*** Record set ***

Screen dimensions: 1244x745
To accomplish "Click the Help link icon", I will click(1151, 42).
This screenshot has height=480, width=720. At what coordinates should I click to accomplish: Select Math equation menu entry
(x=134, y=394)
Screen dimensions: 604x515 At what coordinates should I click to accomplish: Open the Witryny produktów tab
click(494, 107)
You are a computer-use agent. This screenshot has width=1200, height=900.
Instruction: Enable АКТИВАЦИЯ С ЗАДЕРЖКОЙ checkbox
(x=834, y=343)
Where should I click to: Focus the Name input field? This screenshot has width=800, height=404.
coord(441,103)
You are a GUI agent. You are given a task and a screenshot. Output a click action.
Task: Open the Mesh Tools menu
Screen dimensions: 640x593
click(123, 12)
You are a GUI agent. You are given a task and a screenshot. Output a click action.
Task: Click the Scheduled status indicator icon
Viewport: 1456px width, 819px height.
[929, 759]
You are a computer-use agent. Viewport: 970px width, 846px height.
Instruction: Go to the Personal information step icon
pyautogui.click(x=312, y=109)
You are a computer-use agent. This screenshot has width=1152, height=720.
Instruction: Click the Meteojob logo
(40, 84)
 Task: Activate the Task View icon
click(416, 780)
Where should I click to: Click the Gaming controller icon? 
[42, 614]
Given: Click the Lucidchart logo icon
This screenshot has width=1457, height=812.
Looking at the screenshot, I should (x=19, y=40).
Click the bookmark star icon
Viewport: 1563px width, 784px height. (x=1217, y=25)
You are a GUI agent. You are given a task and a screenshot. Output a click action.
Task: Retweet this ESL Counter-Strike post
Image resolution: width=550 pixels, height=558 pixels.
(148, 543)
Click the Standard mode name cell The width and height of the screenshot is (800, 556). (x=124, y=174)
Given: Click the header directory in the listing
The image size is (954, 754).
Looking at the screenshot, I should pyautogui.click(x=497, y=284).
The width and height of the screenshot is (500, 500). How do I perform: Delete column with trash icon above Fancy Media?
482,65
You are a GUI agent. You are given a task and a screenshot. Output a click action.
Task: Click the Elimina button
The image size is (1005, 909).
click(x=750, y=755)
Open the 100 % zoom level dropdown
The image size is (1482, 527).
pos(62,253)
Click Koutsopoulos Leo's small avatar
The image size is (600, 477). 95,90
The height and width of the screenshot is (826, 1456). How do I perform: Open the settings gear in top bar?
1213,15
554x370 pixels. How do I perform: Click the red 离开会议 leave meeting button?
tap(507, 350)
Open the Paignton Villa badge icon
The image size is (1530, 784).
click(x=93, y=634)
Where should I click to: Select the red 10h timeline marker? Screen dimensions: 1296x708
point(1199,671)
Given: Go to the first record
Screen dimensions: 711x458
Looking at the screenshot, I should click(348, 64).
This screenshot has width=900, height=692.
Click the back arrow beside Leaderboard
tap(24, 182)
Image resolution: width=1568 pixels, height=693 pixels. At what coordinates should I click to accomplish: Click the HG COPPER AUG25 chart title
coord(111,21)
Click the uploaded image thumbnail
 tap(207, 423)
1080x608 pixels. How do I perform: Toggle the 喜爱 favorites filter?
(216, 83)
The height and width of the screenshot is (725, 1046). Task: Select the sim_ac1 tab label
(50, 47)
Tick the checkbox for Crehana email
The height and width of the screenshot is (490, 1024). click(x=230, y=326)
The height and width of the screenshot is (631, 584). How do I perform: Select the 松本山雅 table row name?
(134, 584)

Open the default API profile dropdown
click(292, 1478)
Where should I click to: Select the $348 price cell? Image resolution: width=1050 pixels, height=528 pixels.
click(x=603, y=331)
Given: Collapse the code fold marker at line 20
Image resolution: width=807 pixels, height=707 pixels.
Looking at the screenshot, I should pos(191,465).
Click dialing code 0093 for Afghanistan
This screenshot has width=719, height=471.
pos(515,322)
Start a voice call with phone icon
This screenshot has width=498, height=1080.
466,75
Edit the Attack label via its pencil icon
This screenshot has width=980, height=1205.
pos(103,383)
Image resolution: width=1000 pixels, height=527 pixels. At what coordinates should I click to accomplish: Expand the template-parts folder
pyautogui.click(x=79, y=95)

*** End of Record set ***

The problem:
Take the line holding "Image resolution: width=1000" and all lines after it through the end of the data, and set them down exactly.

Solution for this exercise:
Image resolution: width=1000 pixels, height=527 pixels. At what coordinates should I click to accomplish: Expand the template-parts folder
pyautogui.click(x=79, y=95)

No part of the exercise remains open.